Cyberjusticelab / JusticeAI

JusticeAI (ProceZeus) is a web chat bot that aims to facilitate access to judicial proceedings involving Quebec tenant/landlord law
https://cyberjusticelab.github.io/JusticeAI/docs/rendered/
MIT License
21 stars 16 forks source link

Fact clustering #105

Closed arekmano closed 6 years ago

arekmano commented 7 years ago

Description As a user, I would like the system to determine categories of facts based on precedent data.

Major work will be conducted on #105. The same approach will then be used for #106.

Scope of Work

Story Points

Priority

Risk

Acceptance Criteria

arekmano commented 7 years ago

For the moment, my test script in unsupervised-play is using Meanshift with the python library sk-learn http://scikit-learn.org/stable/modules/clustering.html

Here is what is done so far:

  1. Parse facts from each Precedent (needs major improvement, it truncates some facts half-way)
  2. Vectorize each fact using word2vec on each word, and then averaging the for all words in a sentence (https://www.youtube.com/watch?v=ERibwqs9p38)
  3. Use the sentence vectors to cluster each fact within clusters using Meanshift (http://scikit-learn.org/stable/modules/generated/sklearn.cluster.MeanShift.html#sklearn.cluster.MeanShift)
  4. Output all the sentences into files.
arekmano commented 7 years ago

What can be improved:

Samuel-Campbell commented 7 years ago

Preprocessing

Group ambiguous terms with relevance to disputes in named entities.
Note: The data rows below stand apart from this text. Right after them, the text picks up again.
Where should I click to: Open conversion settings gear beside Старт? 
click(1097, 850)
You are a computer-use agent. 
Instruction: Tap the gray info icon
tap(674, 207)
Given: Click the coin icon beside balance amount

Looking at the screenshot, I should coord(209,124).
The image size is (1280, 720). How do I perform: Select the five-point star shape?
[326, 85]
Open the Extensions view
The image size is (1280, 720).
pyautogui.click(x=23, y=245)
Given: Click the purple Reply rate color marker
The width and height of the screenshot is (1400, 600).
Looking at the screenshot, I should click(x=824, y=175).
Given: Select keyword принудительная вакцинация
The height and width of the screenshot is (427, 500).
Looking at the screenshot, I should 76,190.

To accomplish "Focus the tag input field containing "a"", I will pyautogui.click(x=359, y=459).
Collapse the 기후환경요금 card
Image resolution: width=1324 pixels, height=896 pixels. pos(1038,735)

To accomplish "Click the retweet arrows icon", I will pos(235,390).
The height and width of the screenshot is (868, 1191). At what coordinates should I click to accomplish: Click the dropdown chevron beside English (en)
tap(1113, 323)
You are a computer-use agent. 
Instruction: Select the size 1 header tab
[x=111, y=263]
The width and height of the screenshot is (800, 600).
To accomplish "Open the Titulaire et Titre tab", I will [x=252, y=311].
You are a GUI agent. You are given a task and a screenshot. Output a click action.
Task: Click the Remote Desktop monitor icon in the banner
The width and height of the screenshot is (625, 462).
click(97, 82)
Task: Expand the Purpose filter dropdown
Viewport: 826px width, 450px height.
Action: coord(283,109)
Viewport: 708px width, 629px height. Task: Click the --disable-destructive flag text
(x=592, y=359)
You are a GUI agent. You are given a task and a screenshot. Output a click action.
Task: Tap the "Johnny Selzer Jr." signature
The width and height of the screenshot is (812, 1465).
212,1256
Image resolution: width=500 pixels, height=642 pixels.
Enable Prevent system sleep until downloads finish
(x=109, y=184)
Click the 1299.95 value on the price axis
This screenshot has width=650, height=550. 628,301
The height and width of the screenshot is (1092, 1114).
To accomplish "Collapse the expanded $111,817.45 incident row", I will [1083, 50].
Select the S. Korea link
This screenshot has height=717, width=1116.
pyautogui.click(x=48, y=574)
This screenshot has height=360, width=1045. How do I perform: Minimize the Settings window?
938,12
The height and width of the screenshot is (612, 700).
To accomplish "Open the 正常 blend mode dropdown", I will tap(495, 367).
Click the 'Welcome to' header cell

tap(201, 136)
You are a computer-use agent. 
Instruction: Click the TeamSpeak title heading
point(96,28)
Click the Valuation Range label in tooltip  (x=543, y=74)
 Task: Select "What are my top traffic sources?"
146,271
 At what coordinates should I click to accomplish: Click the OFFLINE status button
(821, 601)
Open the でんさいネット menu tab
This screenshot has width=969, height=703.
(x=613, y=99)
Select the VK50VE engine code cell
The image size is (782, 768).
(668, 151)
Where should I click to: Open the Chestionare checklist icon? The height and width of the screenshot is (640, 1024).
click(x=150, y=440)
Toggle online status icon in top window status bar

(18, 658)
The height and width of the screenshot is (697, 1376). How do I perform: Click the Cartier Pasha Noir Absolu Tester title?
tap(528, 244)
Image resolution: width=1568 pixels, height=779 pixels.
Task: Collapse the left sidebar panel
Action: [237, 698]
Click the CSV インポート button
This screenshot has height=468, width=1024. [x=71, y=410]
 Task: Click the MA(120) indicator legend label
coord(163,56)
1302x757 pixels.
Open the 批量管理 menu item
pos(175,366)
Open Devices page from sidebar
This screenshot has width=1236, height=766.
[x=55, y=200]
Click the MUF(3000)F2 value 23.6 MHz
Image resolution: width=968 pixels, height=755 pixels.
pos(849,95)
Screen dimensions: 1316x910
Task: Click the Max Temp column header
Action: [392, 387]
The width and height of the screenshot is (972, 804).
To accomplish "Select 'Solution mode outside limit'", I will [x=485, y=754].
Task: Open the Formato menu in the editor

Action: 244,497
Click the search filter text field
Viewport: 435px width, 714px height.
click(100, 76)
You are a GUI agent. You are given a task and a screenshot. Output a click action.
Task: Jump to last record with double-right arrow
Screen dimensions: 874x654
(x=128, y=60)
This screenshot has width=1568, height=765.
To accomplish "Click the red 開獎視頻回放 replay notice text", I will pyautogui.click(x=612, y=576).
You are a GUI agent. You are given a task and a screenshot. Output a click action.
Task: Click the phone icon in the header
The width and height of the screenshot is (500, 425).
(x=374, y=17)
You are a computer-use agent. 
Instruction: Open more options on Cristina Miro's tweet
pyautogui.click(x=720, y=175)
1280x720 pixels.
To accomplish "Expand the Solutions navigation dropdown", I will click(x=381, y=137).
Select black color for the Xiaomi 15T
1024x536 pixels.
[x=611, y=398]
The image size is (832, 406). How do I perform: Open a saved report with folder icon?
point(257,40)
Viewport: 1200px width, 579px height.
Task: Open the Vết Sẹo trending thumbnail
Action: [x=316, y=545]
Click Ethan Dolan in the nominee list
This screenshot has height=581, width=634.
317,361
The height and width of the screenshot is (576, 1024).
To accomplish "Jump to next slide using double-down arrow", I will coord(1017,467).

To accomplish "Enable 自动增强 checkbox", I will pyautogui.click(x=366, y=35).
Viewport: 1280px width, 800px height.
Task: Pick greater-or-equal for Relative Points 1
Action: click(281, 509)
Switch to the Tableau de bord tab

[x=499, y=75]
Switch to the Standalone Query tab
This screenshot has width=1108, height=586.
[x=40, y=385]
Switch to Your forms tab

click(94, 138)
Preprocessing named entities will allow similar terms to be more clustered together by reducing cosine distance between sentence vectors.

Date: "November" "12 November 2017" "The first of April" "In 2 weeks"

Time: "15h01" "Evening"

Time frequency: "at the beginning of each month" "Paid weekly"

Money: "500$" "five hundred dollars"

Samuel-Campbell commented 7 years ago

Creating a corpus

Technology: http://brat.nlplab.org/

French datasets are more sparse then English ones. This tool allows the user to quickly annotate text in order to give it meaning in a machine readable format. Namely, this application can be applied to precisely the dataset that we are using for this project which will increase the confidence .

arekmano commented 7 years ago

For the preprocessing phase, it should be enough to replace the matching terms in the string with "temps", "temps récurrent", "argent" and "date"

arekmano commented 7 years ago

I've changed to using DBSCAN as our initial clustering implementation, as it has a better clustering output. However, there are multiple facts clusters that are not dense enough to have their own category. We must come up with a solution to this.

Samuel-Campbell commented 7 years ago

My preprocessing is catching Money, time frequency, time, date, relative time with no errors so far.

example: 12 novembre 2017 --> date date date --> date

If a noun phrase has many words describing the same named entity then I reduce it to only 1 word so that I do not give this one meaning too much weight


NER MATRIX

The named entity model was trained using n-gram with window size = 1. Window size = 2 gave inaccurate results

Samuel-Campbell commented 7 years ago

example output (copy pasted)

['moment', 'dépôt', 'demande', 'date'] au moment du dépôt de sa demande le 17 juin 2015

['allègue', 'retard', 'paiement', 'somme', 'argent'] allègue un retard de paiement pour une somme de 2 301 $

Samuel-Campbell commented 7 years ago

I'm missing corpus annotation concerning the 'Time' named entity. I will work on that by the end of the week/weekend. Shouldn't take more than 1-2 hours.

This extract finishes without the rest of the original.